• [DATA ROWS]
- - - - -
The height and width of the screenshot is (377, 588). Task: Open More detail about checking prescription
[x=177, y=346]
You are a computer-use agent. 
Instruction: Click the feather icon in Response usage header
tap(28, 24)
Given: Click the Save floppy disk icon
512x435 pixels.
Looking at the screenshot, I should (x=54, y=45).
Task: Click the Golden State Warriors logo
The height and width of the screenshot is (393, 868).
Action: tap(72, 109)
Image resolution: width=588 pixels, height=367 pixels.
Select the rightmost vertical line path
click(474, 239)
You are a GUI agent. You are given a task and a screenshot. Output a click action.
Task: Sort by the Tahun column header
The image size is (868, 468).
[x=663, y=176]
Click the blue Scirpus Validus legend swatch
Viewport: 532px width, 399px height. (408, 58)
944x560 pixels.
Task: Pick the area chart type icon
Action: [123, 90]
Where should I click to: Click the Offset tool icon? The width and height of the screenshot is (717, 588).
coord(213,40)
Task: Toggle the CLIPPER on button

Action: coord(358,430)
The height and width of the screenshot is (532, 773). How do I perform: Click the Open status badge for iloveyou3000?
- - - - -
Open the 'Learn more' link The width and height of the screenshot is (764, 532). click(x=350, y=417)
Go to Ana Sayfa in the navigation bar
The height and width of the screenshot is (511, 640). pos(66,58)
- - - - -
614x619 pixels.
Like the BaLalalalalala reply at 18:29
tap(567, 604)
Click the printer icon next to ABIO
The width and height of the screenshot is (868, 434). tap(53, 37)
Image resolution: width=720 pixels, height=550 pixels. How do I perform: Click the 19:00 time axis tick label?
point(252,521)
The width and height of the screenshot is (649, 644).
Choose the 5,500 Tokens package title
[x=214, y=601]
- - - - -
Copy the rows between the line containing "Click the blue Scirpus Validus legend swatch" and the line containing "The height and width of the screenshot is (532, 773).", inclusive, and reproduce them exactly.

Click the blue Scirpus Validus legend swatch
Viewport: 532px width, 399px height. (408, 58)
944x560 pixels.
Task: Pick the area chart type icon
Action: [123, 90]
Where should I click to: Click the Offset tool icon? The width and height of the screenshot is (717, 588).
coord(213,40)
Task: Toggle the CLIPPER on button

Action: coord(358,430)
The height and width of the screenshot is (532, 773). How do I perform: Click the Open status badge for iloveyou3000?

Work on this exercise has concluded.